HDDS-7508. [Snapshot] Finish TestOMSnapshotDAG, restore CompactionNode SnapshotID field for debugging #3981

smengcl · 2022-11-19T08:03:33Z

What changes were proposed in this pull request?

This is a follow-up to #3824. See jira HDDS-7508 description.

What is the link to the Apache JIRA

https://issues.apache.org/jira/browse/HDDS-7508

How was this patch tested?

Integration test TestOMSnapshotDAG.

…Node SnapshotID field debugging functionality Change-Id: If85e8a5d00b4f1a8575d44b48e2630d039133d7f

…ore `FileAlreadyExistsException` in listener.

Change-Id: Iab7915677387df77a80a1448464e03ec951b676f

Change-Id: I46aa460b19ed912cde90d48264ad471e636d31cc

Change-Id: I5b9877bc329ef97a9c6628f419b572121f8fe8b8

kerneltime · 2022-11-21T17:06:48Z

@GeorgeJahad @neils-dev

GeorgeJahad · 2022-11-21T22:19:16Z

...op-ozone/integration-test/src/test/java/org/apache/hadoop/ozone/freon/TestOMSnapshotDAG.java

+    // The result is deterministic. Retrieved from a run.
+//    final List<String> expectedDiffList21 = Arrays.asList(
+//        "000066", "000080", "000087", "000073", "000095");
+//    Assertions.assertEquals(expectedDiffList21, actualDiffList21);


Is this test no longer valid?

I'm going to remove this. It appears that once I set the DB column family write buffer size to a small enough value like we have here (now 256 KB, was 128 MB), the flush and compaction start to behave slightly differently on different architectures/environments. It gives a different set of results in the CI (x86, iirc) than on my Mac (arm64).

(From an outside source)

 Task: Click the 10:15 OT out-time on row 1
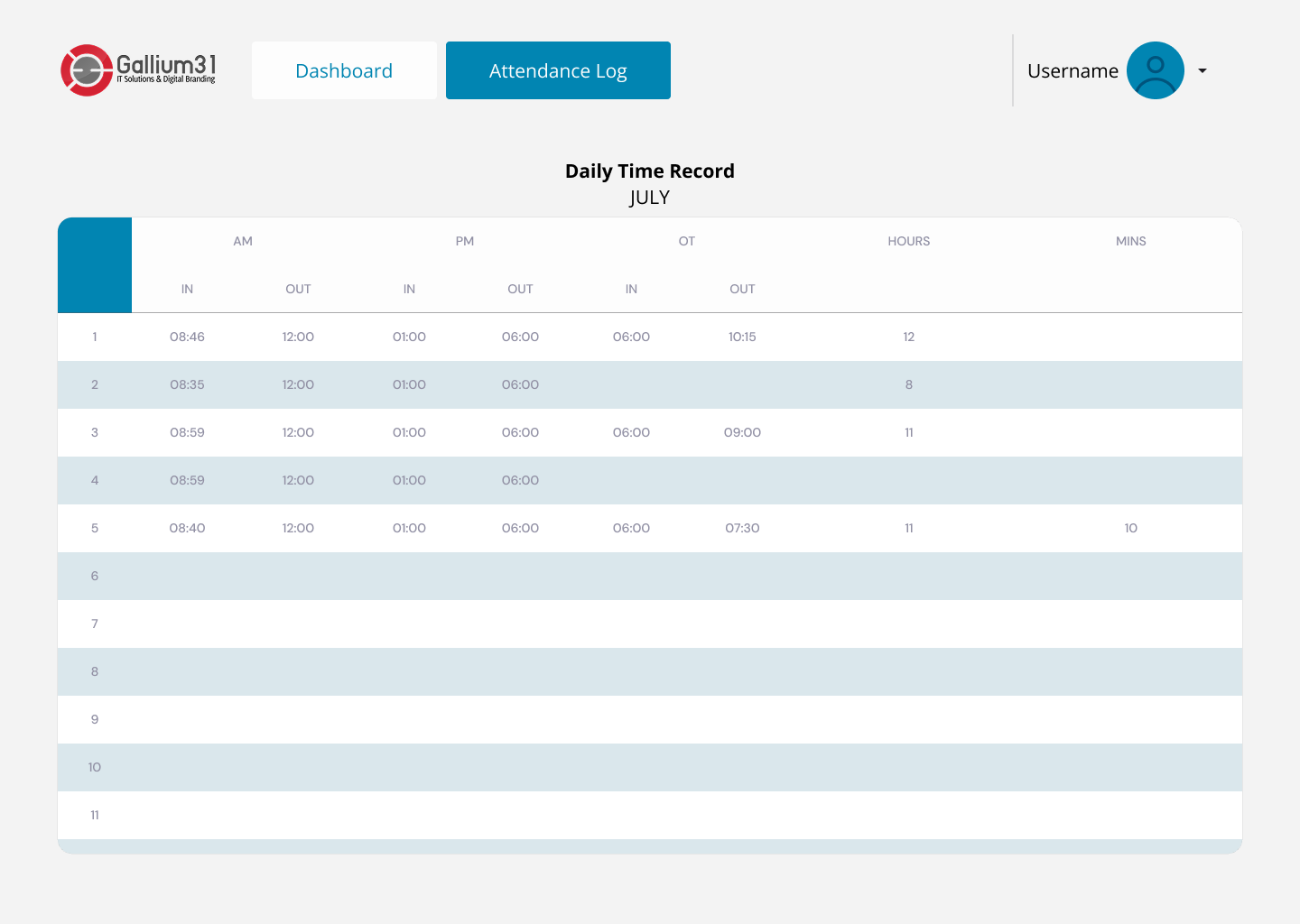coord(742,337)
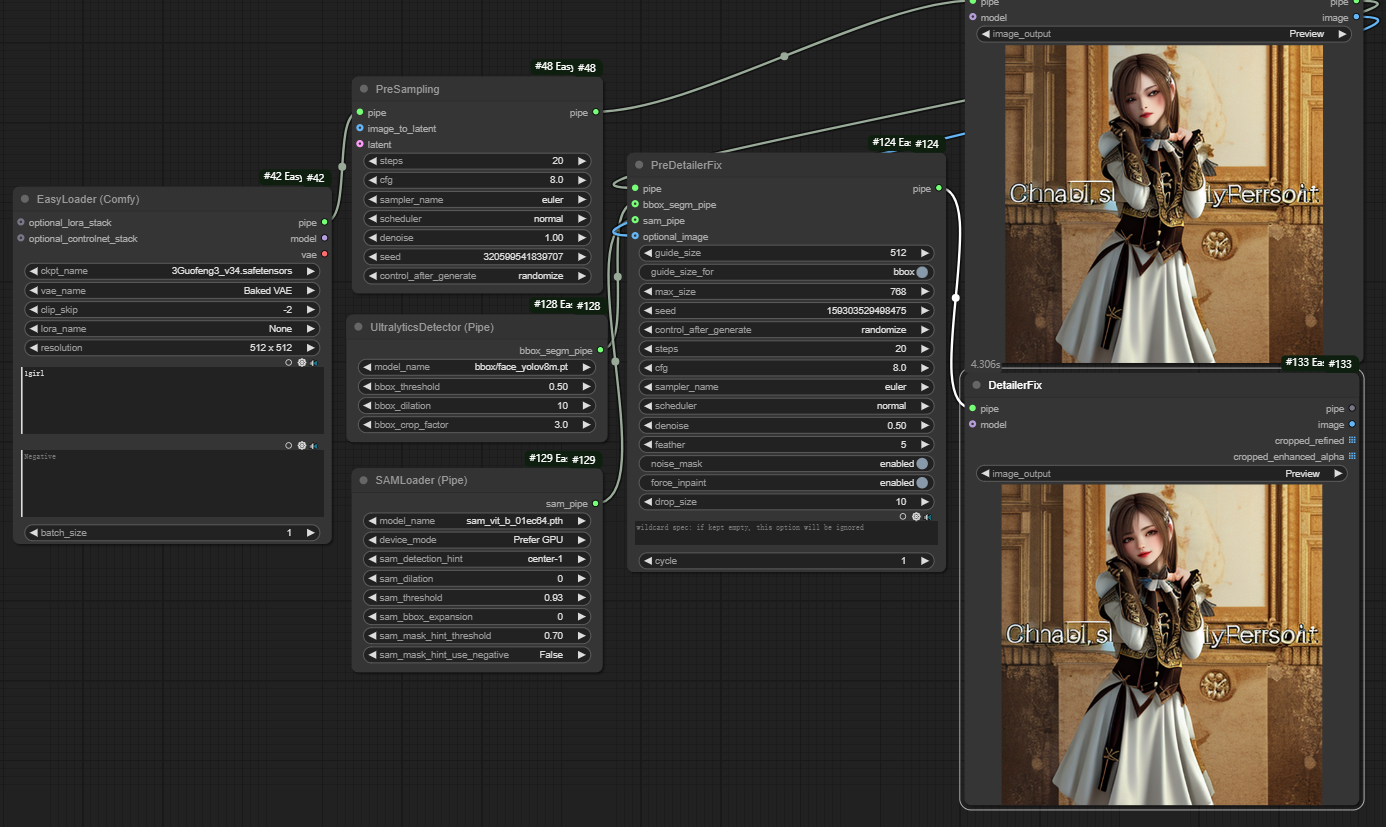Collapse the EasyLoader (Comfy) node via its title dot
This screenshot has height=827, width=1386.
tap(24, 199)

This indicates some other factors might be impacting the list of SSTs generated here now that write buffer size might no longer be the dominant factor triggering compactions. Could be some default RocksDB tunable differences for each platform? (This might be possible as each platform does have its own native JNI lib in the rocksdbjni jar.) Or simply because the detected system memory and # of CPU cores difference are causing some RDB compaction-relevant defaults to be different.

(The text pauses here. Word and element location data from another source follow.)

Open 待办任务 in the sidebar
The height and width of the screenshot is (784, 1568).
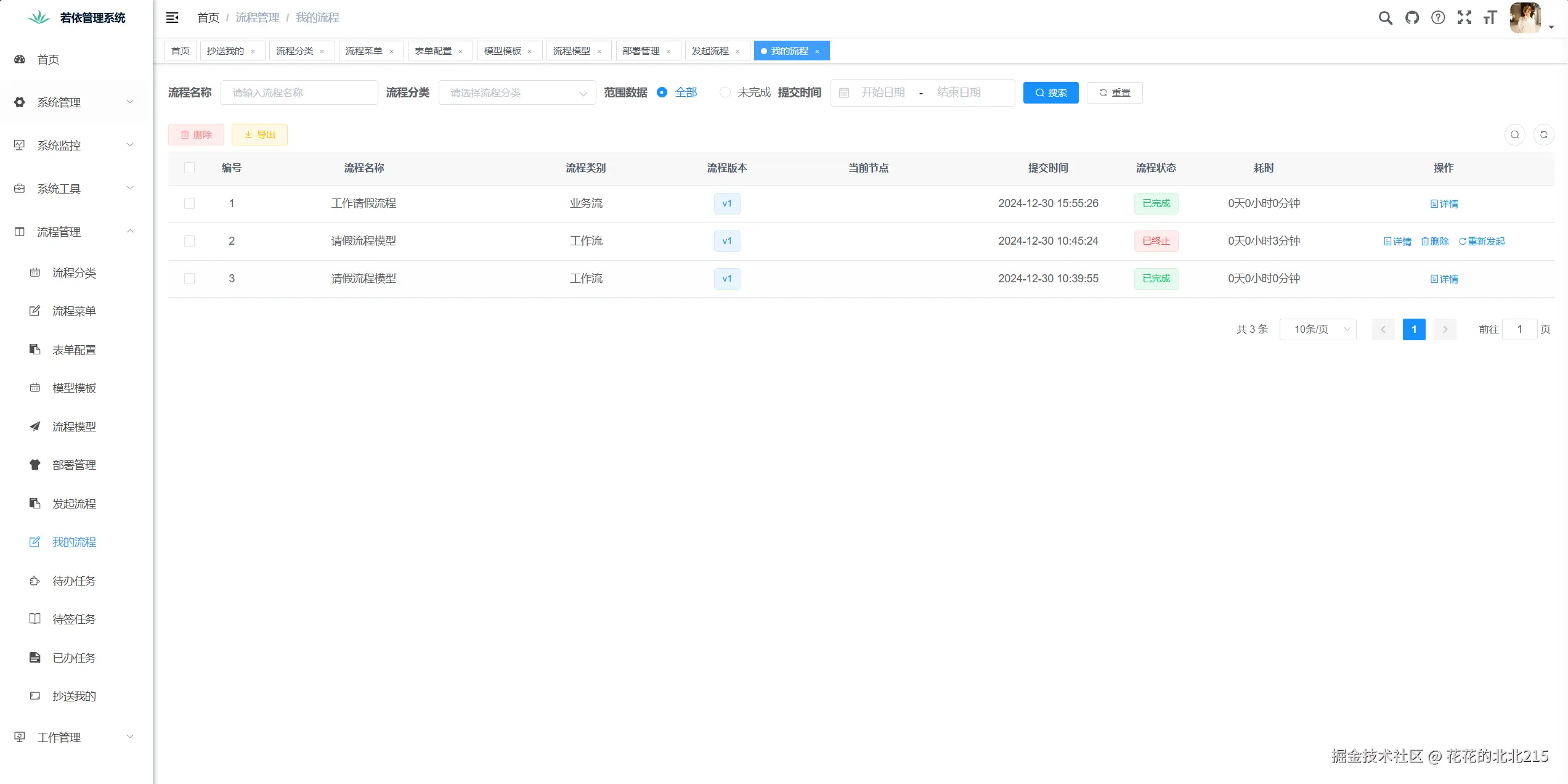74,581
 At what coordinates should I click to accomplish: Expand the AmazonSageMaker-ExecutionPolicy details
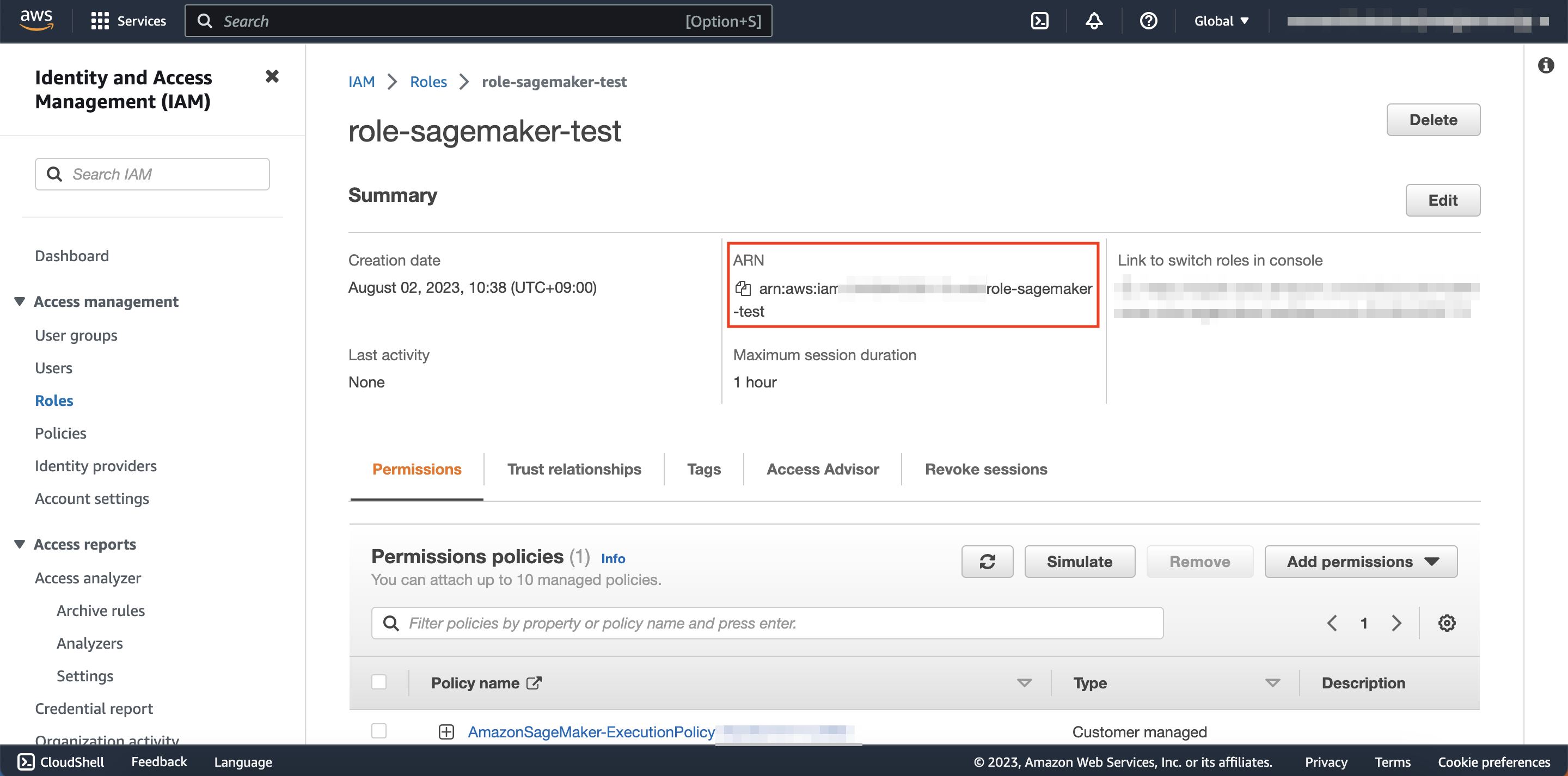pos(446,731)
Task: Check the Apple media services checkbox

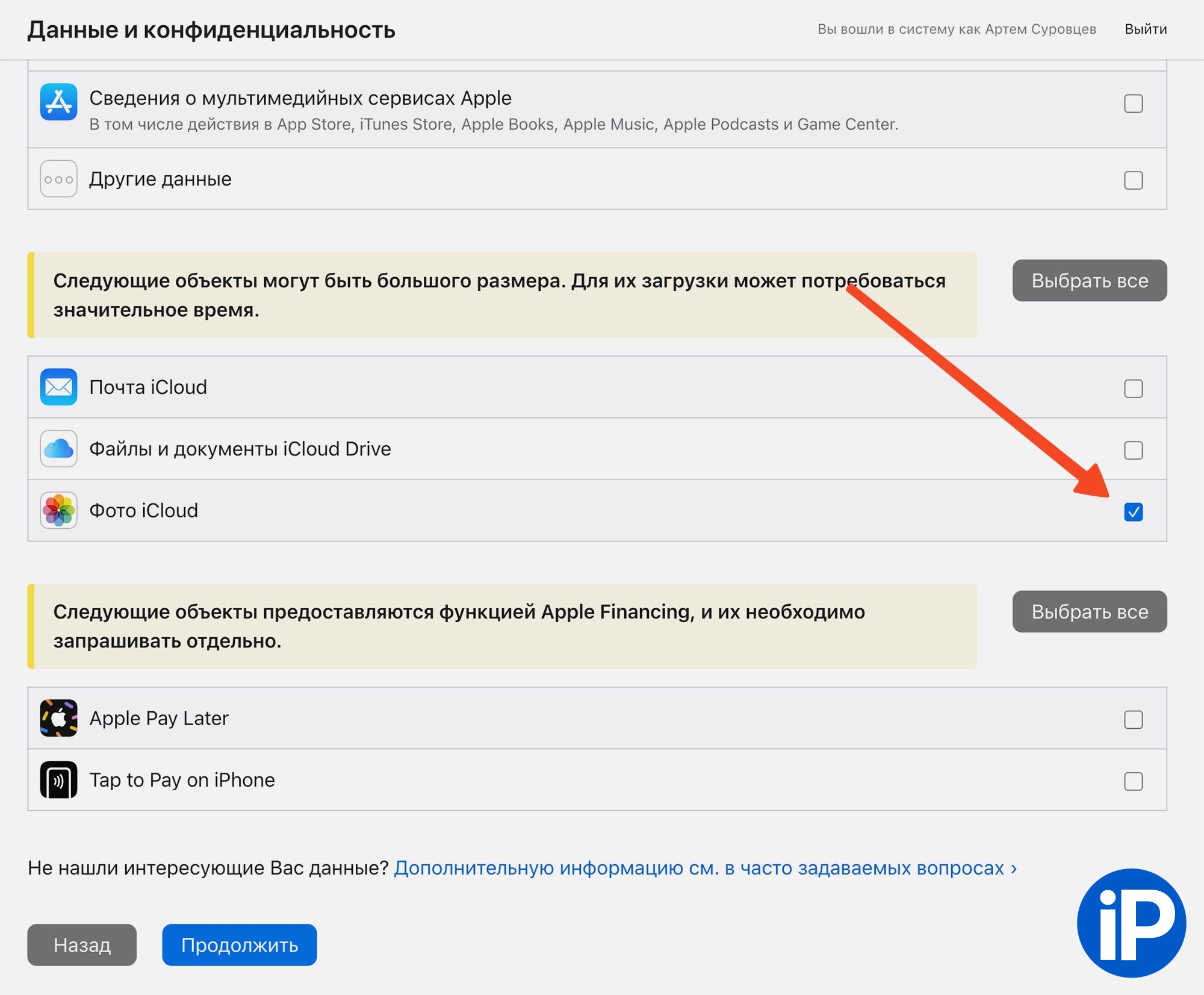Action: (x=1133, y=104)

At least it seems the result here is stable if the environment stays the same. Two runs from a previous commit:

https://github.com/smengcl/hadoop-ozone/actions/runs/3502672241/jobs/5867215890#step:5:3353

https://github.com/apache/ozone/actions/runs/3502681795/jobs/5867234494#step:5:3350

Error: TestOMSnapshotDAG.testZeroSizeKey:218 expected: <[000066, 000080, 000087, 000073, 000095]> but was: <[000067, 000060]>

GeorgeJahad · 2022-11-21T22:19:24Z

...op-ozone/integration-test/src/test/java/org/apache/hadoop/ozone/freon/TestOMSnapshotDAG.java

-    //  works.
+    List<String> actualDiffList32 = differ.getSSTDiffList(snap3, snap2);
+//    final List<String> expectedDiffList32 = Arrays.asList("000105");
+//    Assertions.assertEquals(expectedDiffList32, actualDiffList32);


Is this test no longer valid?

GeorgeJahad · 2022-11-21T22:30:11Z

These methods don't appear to be used. Can they be removed from TestRocksDBCheckpointDiffer.java?

updateRocksDBInstance
testDefaultColumnFamilyOriginal
testCertainColumnFamily

GeorgeJahad · 2022-11-21T23:00:22Z

Are these methods still needed?:
traverseGraph
printMutableGraphFromAGivenNode
printMutableGraph

They seem like they might be useful tools, so it might be good to keep them, but they don't appear to be checked by any tests. So there is no incentive to keep maintaining them, or awareness of when they've stopped working.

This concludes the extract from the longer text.